A 42-year-old woman, experiencing brain fog, was scrolling on her phone when a clip on Instagram about an Alzheimer’s blood test stopped her in her tracks. She saw her grandmother suffer from dementia and wondered if it might explain her symptoms.
Her primary care doctor ordered an amyloid blood test, which came back “positive.” A PET scan was quickly arranged, turning to a frightening question: “Do I have Alzheimer’s disease, doctor?” This led her to seek out the help of our preventive neurology team.
She was otherwise healthy and lacked the clinical characteristics consistent with an Alzheimer’s diagnosis. We repeated the amyloid test—running it in duplicates for greater accuracy, along with our usual more comprehensive blood panel—and approached interpretation with disciplined clinical rigor. The original "positive" result was not a diagnosis, but a false positive that required verification, context, and restraint in interpretation.

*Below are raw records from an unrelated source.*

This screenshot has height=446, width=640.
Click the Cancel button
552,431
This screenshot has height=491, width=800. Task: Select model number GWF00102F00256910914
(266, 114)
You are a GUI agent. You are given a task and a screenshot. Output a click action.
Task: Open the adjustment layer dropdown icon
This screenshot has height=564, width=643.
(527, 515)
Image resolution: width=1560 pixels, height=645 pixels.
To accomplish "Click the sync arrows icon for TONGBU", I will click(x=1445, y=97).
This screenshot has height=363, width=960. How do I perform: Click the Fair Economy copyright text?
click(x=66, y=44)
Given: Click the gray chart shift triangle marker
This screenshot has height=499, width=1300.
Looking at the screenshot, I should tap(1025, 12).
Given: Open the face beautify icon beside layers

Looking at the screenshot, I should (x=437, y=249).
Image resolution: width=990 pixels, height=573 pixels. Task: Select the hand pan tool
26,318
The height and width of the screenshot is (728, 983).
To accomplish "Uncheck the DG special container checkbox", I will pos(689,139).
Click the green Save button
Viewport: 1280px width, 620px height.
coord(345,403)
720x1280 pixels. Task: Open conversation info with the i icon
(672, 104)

Unfortunately, this is not an isolated case. It exemplifies risks when public discourse moves faster than clinical practice, leading to emerging biomarker interpretation as definitive conclusions rather than probabilistic signals. Testing has become easier to order, more visible in media, and more widely available outside specialty settings. However, the clinical infrastructure and trained personnel required to interpret those results responsibly have not kept pace.
Trust in medical practice is increasingly a limited resource. Scientific progress is outpacing public understanding, while marketing and media often move faster than validation, creating a false sense of certainty from what is still uncertain. Therefore, we must manage trust while developing systems that keep innovation grounded in reality.
Innovation should move quickly, but verification must keep pace.
Entrepreneurship optimizes for speed, scale, and adoption, while clinical medicine optimizes for safety, reliability, and patient-centered outcomes. The temptation in any fast-moving field is to move fast (and “break things”) and assume that widespread adoption will reveal what works. In brain health, that instinct collides with a hard constraint: The cost of being wrong (i.e., a false positive) is borne immediately by patients, triggering unnecessary testing, psychological distress, and misguided clinical decisions long before evidence has time to self-correct in the public narrative.
Leadership in medical innovation requires increasing “evidence velocity” without compromising validity, transparency, or patient welfare. Innovation should move quickly, but verification must keep pace.
Blood biomarkers for Alzheimer’s and related neurodegenerative disorders are among the most promising advancements in neurology. They enable minimally invasive, repeatable testing that could enable earlier detection, long-term monitoring, and more accurate assessment of treatment responses (similar to a “cholesterol test for the brain”).
However, the correct posture today is cautious optimism. Clinically, this means treating biomarkers as signals, not verdicts. It means repeating tests when appropriate rather than anchoring on a single draw. It means attention to pre-analytic variables from sample collection to processing, from shipping and storage to temperature excursions. It means assay literacy, calibrator shifts, and the gap that can exist between a published research assay and the commercially deployed test. It also means acknowledging and having agency for high-stakes decisions and monitoring reliability.
Our patient example illustrates the human cost of skipping these steps. A single “positive” result triggered a cascade, not scientific, but psychological, administrative, and commercial. Verification, clinical rigor, and a commitment to scientific quality halted that cascade, protecting the patient from an avoidable diagnostic spiral.
The clinical standard must shift from late-stage Alzheimer’s diagnosis to earlier risk assessment and management guided by biology and clinical context. Cardiology is the closest precedent. Twenty to thirty years ago, cardiovascular prevention was also in its “early biomarker” era. The field moved beyond measuring “total cholesterol” alone to include lipoprotein fractions, imaging, risk-stratification tools, and longitudinal monitoring. It built norms that improved decisions without claiming perfect prediction.
Brain health needs similar maturation. Not one biomarker or headline, but a structured approach explicit about uncertainty and rigorous about confirmation.
Making that shift requires more than better tests. It requires infrastructure that can translate discovery into dependable clinical practice. Our research at the Institute for Neurodegenerative Diseases focuses on building the bridge from bench to bedside to standard of care while raising the standard for accuracy and actionability. We have separately developed new blood panels and digital engagement tools to democratize access to preventive neurology and brain health education for free via the National Institutes of Health-funded RetainYourBrain platform, launching at-home testing and guidance soon.
Frontline care teams must understand the capabilities and limitations of testing so people at risk receive rigorous, evidence-based care rather than panic and misinformation. Implementing preventive neurology at scale requires honest conversations and ethical guardrails that consistently prioritize people over profits. By achieving this successfully, preventive neurology will transition from an aspiration to an accepted standard of care.